(Entries taken from a collection)
"""
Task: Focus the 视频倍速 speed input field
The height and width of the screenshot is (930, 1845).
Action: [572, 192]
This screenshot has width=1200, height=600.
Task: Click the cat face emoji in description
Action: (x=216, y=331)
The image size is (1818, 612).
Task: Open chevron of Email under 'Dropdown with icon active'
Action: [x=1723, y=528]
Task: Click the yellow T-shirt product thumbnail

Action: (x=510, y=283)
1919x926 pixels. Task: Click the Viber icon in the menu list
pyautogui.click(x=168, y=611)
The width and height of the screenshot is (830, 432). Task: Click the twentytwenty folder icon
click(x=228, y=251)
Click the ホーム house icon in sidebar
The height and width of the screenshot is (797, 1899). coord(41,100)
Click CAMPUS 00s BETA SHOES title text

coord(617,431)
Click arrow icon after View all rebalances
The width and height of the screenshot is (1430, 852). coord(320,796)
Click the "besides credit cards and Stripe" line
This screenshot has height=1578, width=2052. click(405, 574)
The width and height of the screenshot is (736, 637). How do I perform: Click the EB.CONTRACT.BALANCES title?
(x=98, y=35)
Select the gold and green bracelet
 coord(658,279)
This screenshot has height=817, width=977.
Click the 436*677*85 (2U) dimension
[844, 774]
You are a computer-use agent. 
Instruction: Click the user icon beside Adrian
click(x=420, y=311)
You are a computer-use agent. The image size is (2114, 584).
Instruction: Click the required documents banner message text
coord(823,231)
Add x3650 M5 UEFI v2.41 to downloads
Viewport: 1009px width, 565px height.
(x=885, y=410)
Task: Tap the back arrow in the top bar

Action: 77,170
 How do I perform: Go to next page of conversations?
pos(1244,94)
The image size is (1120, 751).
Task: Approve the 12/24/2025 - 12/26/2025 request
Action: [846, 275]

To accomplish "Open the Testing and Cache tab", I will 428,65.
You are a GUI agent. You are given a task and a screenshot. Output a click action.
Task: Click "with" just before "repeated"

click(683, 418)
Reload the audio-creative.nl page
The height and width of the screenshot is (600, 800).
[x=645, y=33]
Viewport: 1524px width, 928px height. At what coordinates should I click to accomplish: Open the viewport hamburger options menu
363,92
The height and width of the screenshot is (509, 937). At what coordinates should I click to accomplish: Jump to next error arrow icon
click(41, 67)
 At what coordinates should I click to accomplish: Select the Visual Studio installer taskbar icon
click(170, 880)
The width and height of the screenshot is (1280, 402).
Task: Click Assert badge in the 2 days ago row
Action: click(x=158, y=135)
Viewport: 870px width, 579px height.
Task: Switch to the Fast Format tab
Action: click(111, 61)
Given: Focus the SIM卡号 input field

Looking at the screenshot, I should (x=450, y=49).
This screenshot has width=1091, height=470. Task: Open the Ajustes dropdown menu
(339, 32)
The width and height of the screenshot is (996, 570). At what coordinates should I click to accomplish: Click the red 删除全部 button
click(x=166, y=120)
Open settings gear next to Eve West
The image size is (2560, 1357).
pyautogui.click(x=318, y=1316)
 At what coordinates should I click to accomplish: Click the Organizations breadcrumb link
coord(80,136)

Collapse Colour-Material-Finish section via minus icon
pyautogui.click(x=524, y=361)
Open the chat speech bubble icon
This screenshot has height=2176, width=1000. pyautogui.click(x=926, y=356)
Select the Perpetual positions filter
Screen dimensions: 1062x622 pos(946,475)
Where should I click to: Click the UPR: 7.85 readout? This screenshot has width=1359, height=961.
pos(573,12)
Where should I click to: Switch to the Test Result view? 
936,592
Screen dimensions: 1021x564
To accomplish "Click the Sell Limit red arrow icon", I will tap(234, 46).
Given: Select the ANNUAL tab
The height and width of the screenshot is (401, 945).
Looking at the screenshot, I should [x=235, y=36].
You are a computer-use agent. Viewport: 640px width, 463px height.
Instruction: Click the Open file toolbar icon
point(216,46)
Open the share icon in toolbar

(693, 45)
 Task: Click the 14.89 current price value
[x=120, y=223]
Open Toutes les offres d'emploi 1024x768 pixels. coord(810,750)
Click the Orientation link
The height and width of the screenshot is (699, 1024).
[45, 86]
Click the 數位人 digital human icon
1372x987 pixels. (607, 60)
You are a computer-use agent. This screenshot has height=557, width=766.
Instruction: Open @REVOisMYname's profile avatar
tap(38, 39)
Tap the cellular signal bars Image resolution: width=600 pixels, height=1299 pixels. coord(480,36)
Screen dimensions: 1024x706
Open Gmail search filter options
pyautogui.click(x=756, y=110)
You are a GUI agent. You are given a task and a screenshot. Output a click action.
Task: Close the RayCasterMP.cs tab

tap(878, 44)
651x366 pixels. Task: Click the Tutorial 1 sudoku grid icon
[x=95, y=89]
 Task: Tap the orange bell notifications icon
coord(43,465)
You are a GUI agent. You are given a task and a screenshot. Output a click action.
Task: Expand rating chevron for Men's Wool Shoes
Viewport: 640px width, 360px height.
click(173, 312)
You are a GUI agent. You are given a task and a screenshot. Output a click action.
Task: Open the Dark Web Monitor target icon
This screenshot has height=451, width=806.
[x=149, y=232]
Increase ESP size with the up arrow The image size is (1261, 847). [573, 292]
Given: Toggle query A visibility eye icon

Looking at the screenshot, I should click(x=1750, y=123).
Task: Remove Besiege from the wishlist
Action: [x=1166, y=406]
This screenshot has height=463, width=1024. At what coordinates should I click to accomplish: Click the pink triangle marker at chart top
"""
» **Work instructions**:
Lines holding the word "computer" are the answer; copy each one from the records above.

» **Finished exercise**:
You are a computer-use agent. 
You are a computer-use agent. The image size is (2114, 584).
You are a computer-use agent. Viewport: 640px width, 463px height.
You are a computer-use agent. This screenshot has height=557, width=766.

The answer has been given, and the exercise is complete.